Natural Yarn Dyeing — Plants, Mordants and Traditional Techniques

What is natural dyeing

Natural dyeing (also known as natural dyeing or botanical dyeing) uses dyes obtained from plants, fruits, bark, roots, insects or minerals. Unlike synthetic dyes (acid dyes, fiber reactive), natural dyes are ecological, non-toxic and create unique, earthy shades that synthetic dyes can barely replicate.

Mordants — why they are necessary

Most natural dyes do not bond to fibre on their own — without a mordant, the colour will wash out. A mordant is a chemical substance that creates a bond between the fibre and the dye. You soak the yarn in a mordant solution BEFORE dyeing.

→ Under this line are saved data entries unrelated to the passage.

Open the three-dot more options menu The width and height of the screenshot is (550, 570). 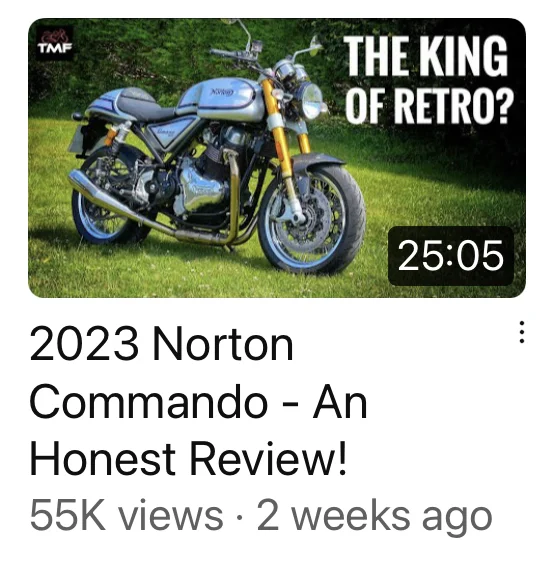point(521,332)
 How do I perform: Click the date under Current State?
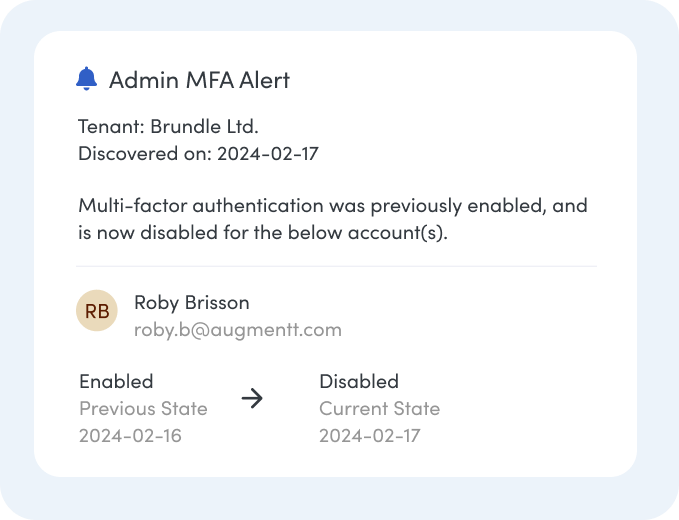click(369, 436)
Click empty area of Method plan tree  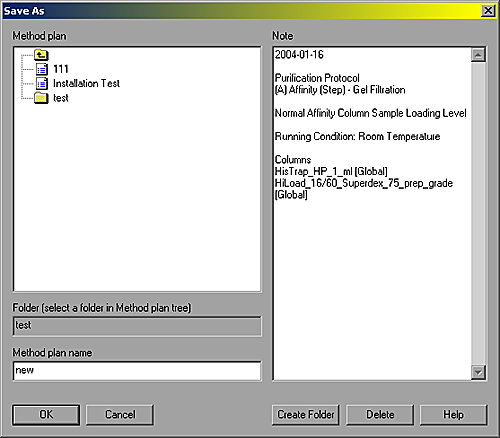(137, 200)
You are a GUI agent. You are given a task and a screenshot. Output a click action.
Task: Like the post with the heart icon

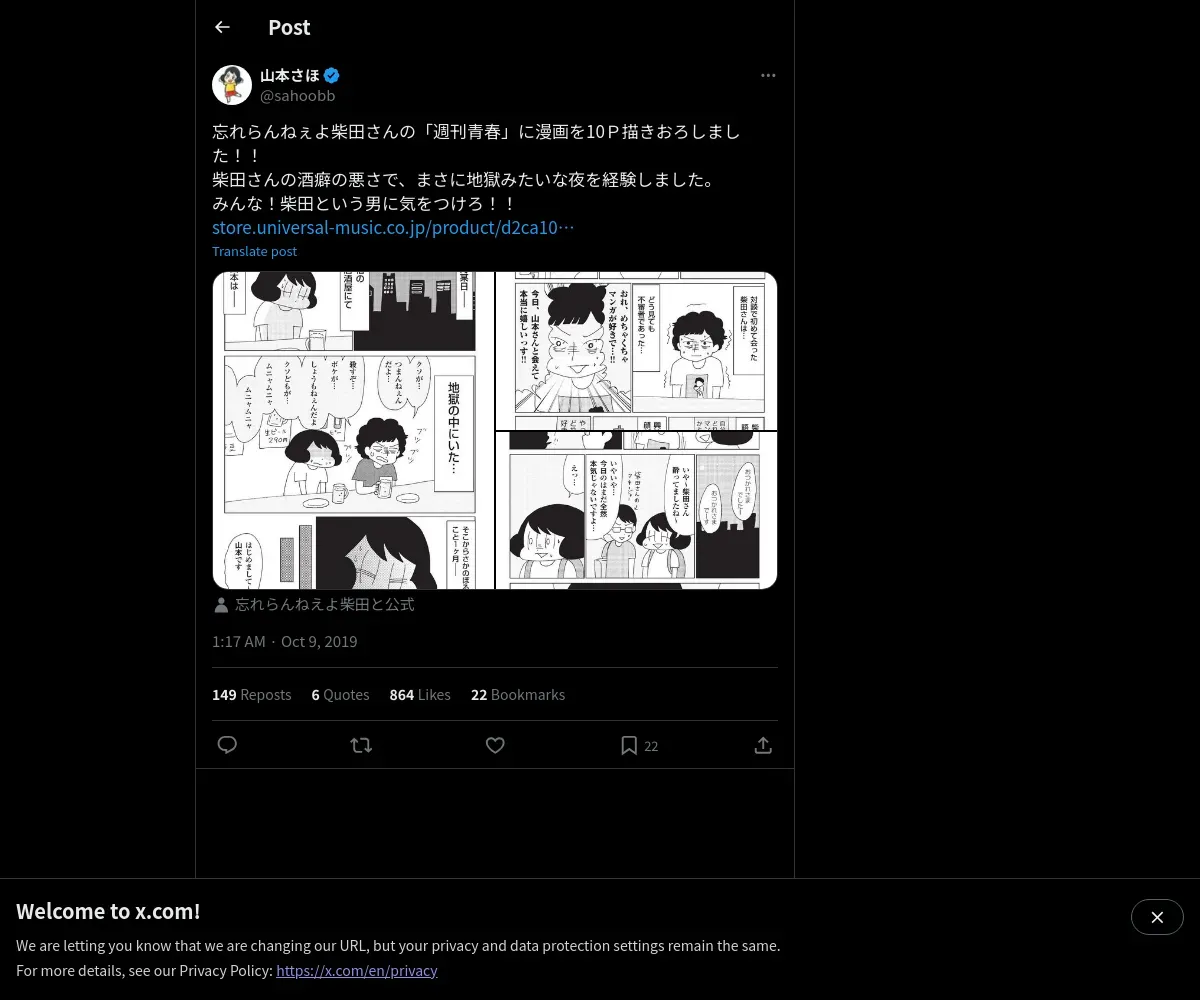click(495, 745)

Alum (potassium aluminium sulphate) — the most common and safest mordant. Does not affect colour. Ratio: 10–15% of yarn weight.

Iron (ferrous sulphate) — darkens and saddens colours (saddening). Adds a greenish or grey tint. Ratio: 2–4% of yarn weight. Caution — too much iron makes fibre brittle.

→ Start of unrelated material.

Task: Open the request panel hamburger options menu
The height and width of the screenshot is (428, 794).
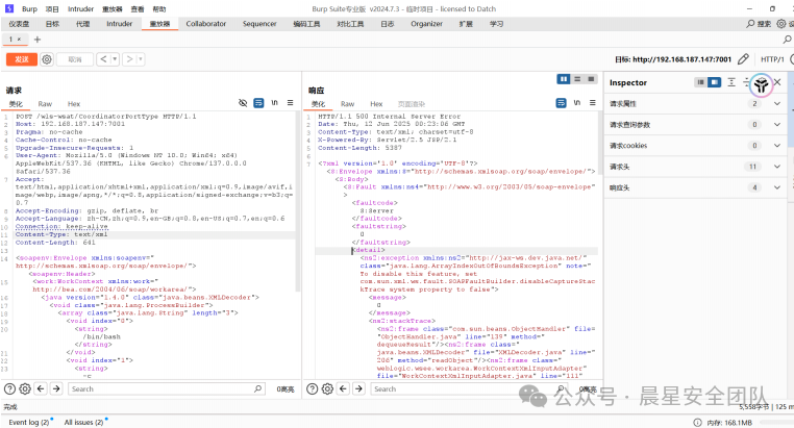Action: [290, 103]
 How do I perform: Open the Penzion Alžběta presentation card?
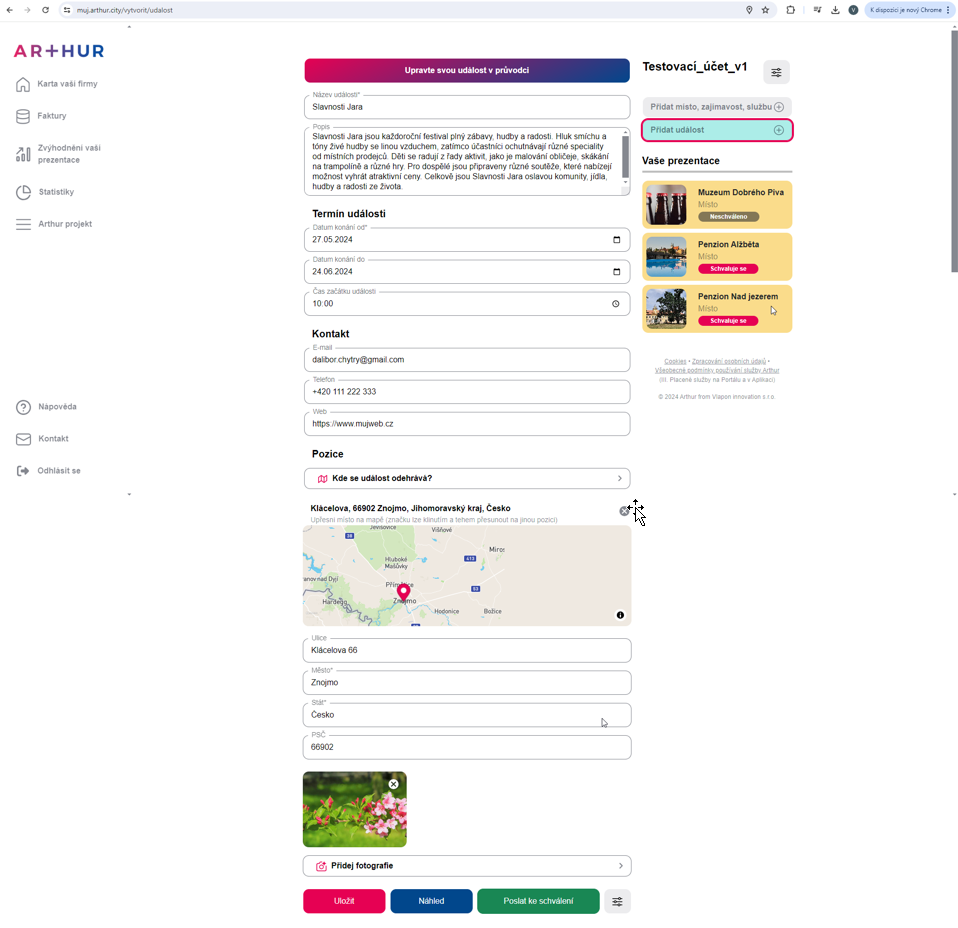click(x=717, y=257)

Copper (copper sulphate) — shifts colours towards green. Toxic — handle disposal with care.

Traditional natural dyes

Material Colour Note
Onion skins Golden, orange Easiest starting point — skins are free
Walnut shells Brown, coffee Strong dye, a small amount goes a long way
Avocado pits and skins Pink, salmon Surprisingly beautiful results
Indigo Blue Special process (reduction dyeing)
Beetroot Pink (unstable!) Washes out — not lightfast
Turmeric Bright yellow Intense, but fades in light
Black tea Beige, brown Subtle shade, easy to source
Nettle Green, yellow-green Use alum as mordant

Basic process

Step 1 — Mordanting: Soak the yarn in an alum solution (10% of yarn weight dissolved in warm water) for 1 hour. Remove and do not rinse.

Step 2 — Dye bath: Simmer the raw materials (e.g. a handful of onion skins) in water for 30–60 minutes. Strain — the liquid is your dye bath.

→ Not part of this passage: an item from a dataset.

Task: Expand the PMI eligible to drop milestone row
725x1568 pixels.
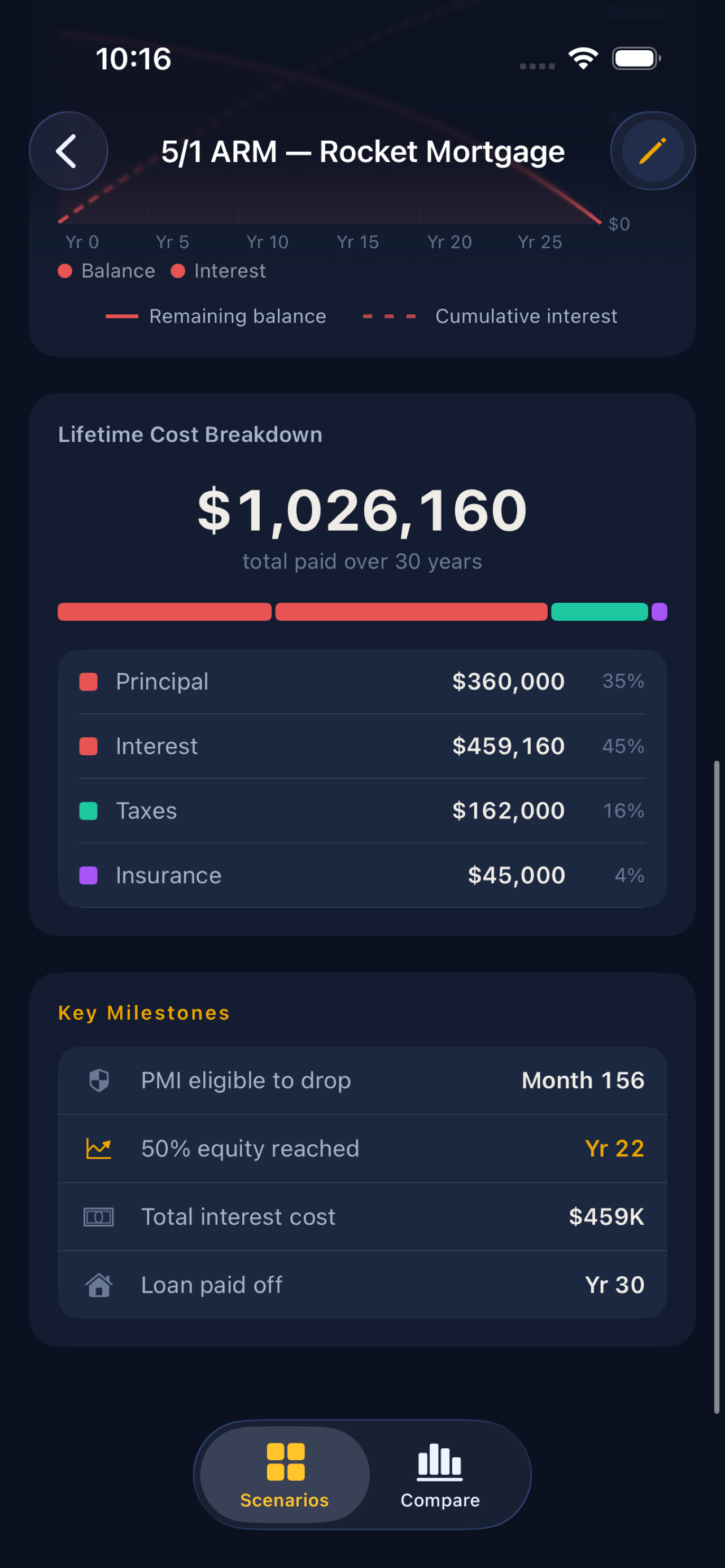Action: pos(362,1080)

Step 3 — Dyeing: Place the mordanted yarn into the dye bath. Heat to 80°C and maintain for 30–60 minutes. Leave to cool in the bath (slow cooling = deeper colour).

Step 4 — Rinsing: Wash in lukewarm water and dry flat.

Tips

The resulting colour depends on many factors — fibre type, water hardness, freshness of the raw material, simmering time and type of mordant. This is why natural dyeing is always a little unpredictable — every batch is one of a kind. Keep notes: what, how much, how long — so you can roughly reproduce the result.